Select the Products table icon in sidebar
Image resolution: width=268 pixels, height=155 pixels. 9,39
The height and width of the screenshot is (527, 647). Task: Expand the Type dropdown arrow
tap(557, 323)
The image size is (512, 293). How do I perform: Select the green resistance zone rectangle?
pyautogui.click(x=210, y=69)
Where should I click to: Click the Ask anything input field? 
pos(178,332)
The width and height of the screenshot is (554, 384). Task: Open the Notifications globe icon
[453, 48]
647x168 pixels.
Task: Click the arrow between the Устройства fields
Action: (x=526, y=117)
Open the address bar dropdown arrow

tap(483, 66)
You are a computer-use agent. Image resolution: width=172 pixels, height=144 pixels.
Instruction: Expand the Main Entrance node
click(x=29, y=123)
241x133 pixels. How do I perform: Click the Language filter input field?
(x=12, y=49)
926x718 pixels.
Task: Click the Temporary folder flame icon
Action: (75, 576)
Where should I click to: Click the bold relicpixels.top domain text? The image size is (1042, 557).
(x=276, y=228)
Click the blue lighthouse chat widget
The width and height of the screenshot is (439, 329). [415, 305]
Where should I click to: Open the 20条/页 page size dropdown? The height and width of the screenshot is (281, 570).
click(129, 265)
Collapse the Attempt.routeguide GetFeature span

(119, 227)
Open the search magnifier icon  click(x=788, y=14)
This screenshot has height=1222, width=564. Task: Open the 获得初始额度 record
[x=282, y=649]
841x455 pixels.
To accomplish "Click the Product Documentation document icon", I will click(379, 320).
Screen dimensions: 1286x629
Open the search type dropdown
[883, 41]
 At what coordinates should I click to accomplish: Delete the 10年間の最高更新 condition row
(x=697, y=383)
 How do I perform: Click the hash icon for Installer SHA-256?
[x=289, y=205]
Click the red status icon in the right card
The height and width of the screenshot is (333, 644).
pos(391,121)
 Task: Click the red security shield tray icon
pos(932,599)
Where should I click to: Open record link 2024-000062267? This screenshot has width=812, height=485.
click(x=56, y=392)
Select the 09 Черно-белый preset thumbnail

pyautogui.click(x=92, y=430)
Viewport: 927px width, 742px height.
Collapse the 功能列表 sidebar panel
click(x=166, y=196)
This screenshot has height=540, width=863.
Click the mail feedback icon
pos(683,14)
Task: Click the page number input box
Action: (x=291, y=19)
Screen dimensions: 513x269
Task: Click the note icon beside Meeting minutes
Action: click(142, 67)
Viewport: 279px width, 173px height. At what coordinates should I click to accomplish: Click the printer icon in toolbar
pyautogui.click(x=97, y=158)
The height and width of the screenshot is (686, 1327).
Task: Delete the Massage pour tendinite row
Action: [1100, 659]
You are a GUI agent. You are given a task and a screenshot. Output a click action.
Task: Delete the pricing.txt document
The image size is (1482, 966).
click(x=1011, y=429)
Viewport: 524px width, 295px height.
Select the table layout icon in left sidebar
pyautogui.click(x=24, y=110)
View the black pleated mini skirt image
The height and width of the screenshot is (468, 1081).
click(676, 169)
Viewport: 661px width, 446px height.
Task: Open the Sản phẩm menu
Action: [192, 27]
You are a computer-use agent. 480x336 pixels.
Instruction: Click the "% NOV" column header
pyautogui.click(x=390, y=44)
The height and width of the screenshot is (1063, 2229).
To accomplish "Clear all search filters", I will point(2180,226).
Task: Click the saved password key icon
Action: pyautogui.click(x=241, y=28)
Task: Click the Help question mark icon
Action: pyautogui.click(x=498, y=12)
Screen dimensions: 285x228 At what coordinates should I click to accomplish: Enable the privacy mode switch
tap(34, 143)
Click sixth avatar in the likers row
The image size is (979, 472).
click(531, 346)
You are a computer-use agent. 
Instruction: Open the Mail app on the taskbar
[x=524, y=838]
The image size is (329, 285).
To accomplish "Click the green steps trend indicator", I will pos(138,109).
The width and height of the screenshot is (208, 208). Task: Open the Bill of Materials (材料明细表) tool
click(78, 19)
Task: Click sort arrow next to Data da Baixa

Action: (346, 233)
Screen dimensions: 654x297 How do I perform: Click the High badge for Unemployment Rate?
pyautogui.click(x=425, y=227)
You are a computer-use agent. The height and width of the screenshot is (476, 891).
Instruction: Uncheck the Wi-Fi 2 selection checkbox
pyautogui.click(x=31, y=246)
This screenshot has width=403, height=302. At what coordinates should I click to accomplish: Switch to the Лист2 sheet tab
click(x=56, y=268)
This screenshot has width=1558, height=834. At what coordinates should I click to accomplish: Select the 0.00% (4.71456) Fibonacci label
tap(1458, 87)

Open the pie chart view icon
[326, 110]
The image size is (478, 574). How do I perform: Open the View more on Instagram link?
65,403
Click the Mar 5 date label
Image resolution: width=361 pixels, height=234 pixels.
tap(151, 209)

● EXERCISE PROMPT
Copy out every line of the data above, unchanged.

● EXERCISE RESPONSE
Select the Products table icon in sidebar
Image resolution: width=268 pixels, height=155 pixels. 9,39
The height and width of the screenshot is (527, 647). Task: Expand the Type dropdown arrow
tap(557, 323)
The image size is (512, 293). How do I perform: Select the green resistance zone rectangle?
pyautogui.click(x=210, y=69)
Where should I click to: Click the Ask anything input field? 
pos(178,332)
The width and height of the screenshot is (554, 384). Task: Open the Notifications globe icon
[453, 48]
647x168 pixels.
Task: Click the arrow between the Устройства fields
Action: (x=526, y=117)
Open the address bar dropdown arrow

tap(483, 66)
You are a computer-use agent. Image resolution: width=172 pixels, height=144 pixels.
Instruction: Expand the Main Entrance node
click(x=29, y=123)
241x133 pixels. How do I perform: Click the Language filter input field?
(x=12, y=49)
926x718 pixels.
Task: Click the Temporary folder flame icon
Action: (75, 576)
Where should I click to: Click the bold relicpixels.top domain text? The image size is (1042, 557).
(x=276, y=228)
Click the blue lighthouse chat widget
The width and height of the screenshot is (439, 329). [415, 305]
Where should I click to: Open the 20条/页 page size dropdown? The height and width of the screenshot is (281, 570).
click(129, 265)
Collapse the Attempt.routeguide GetFeature span

(119, 227)
Open the search magnifier icon  click(x=788, y=14)
This screenshot has height=1222, width=564. Task: Open the 获得初始额度 record
[x=282, y=649]
841x455 pixels.
To accomplish "Click the Product Documentation document icon", I will click(379, 320).
Screen dimensions: 1286x629
Open the search type dropdown
[883, 41]
 At what coordinates should I click to accomplish: Delete the 10年間の最高更新 condition row
(x=697, y=383)
 How do I perform: Click the hash icon for Installer SHA-256?
[x=289, y=205]
Click the red status icon in the right card
The height and width of the screenshot is (333, 644).
pos(391,121)
 Task: Click the red security shield tray icon
pos(932,599)
Where should I click to: Open record link 2024-000062267? This screenshot has width=812, height=485.
click(x=56, y=392)
Select the 09 Черно-белый preset thumbnail

pyautogui.click(x=92, y=430)
Viewport: 927px width, 742px height.
Collapse the 功能列表 sidebar panel
click(x=166, y=196)
This screenshot has height=540, width=863.
Click the mail feedback icon
pos(683,14)
Task: Click the page number input box
Action: (x=291, y=19)
Screen dimensions: 513x269
Task: Click the note icon beside Meeting minutes
Action: click(142, 67)
Viewport: 279px width, 173px height. At what coordinates should I click to accomplish: Click the printer icon in toolbar
pyautogui.click(x=97, y=158)
The height and width of the screenshot is (686, 1327).
Task: Delete the Massage pour tendinite row
Action: [1100, 659]
You are a GUI agent. You are given a task and a screenshot. Output a click action.
Task: Delete the pricing.txt document
The image size is (1482, 966).
click(x=1011, y=429)
Viewport: 524px width, 295px height.
Select the table layout icon in left sidebar
pyautogui.click(x=24, y=110)
View the black pleated mini skirt image
The height and width of the screenshot is (468, 1081).
click(676, 169)
Viewport: 661px width, 446px height.
Task: Open the Sản phẩm menu
Action: [192, 27]
You are a computer-use agent. 480x336 pixels.
Instruction: Click the "% NOV" column header
pyautogui.click(x=390, y=44)
The height and width of the screenshot is (1063, 2229).
To accomplish "Clear all search filters", I will point(2180,226).
Task: Click the saved password key icon
Action: pyautogui.click(x=241, y=28)
Task: Click the Help question mark icon
Action: pyautogui.click(x=498, y=12)
Screen dimensions: 285x228 At what coordinates should I click to accomplish: Enable the privacy mode switch
tap(34, 143)
Click sixth avatar in the likers row
The image size is (979, 472).
click(531, 346)
You are a computer-use agent. 
Instruction: Open the Mail app on the taskbar
[x=524, y=838]
The image size is (329, 285).
To accomplish "Click the green steps trend indicator", I will pos(138,109).
The width and height of the screenshot is (208, 208). Task: Open the Bill of Materials (材料明细表) tool
click(78, 19)
Task: Click sort arrow next to Data da Baixa

Action: (346, 233)
Screen dimensions: 654x297 How do I perform: Click the High badge for Unemployment Rate?
pyautogui.click(x=425, y=227)
You are a computer-use agent. The height and width of the screenshot is (476, 891).
Instruction: Uncheck the Wi-Fi 2 selection checkbox
pyautogui.click(x=31, y=246)
This screenshot has width=403, height=302. At what coordinates should I click to accomplish: Switch to the Лист2 sheet tab
click(x=56, y=268)
This screenshot has width=1558, height=834. At what coordinates should I click to accomplish: Select the 0.00% (4.71456) Fibonacci label
tap(1458, 87)

Open the pie chart view icon
[326, 110]
The image size is (478, 574). How do I perform: Open the View more on Instagram link?
65,403
Click the Mar 5 date label
Image resolution: width=361 pixels, height=234 pixels.
tap(151, 209)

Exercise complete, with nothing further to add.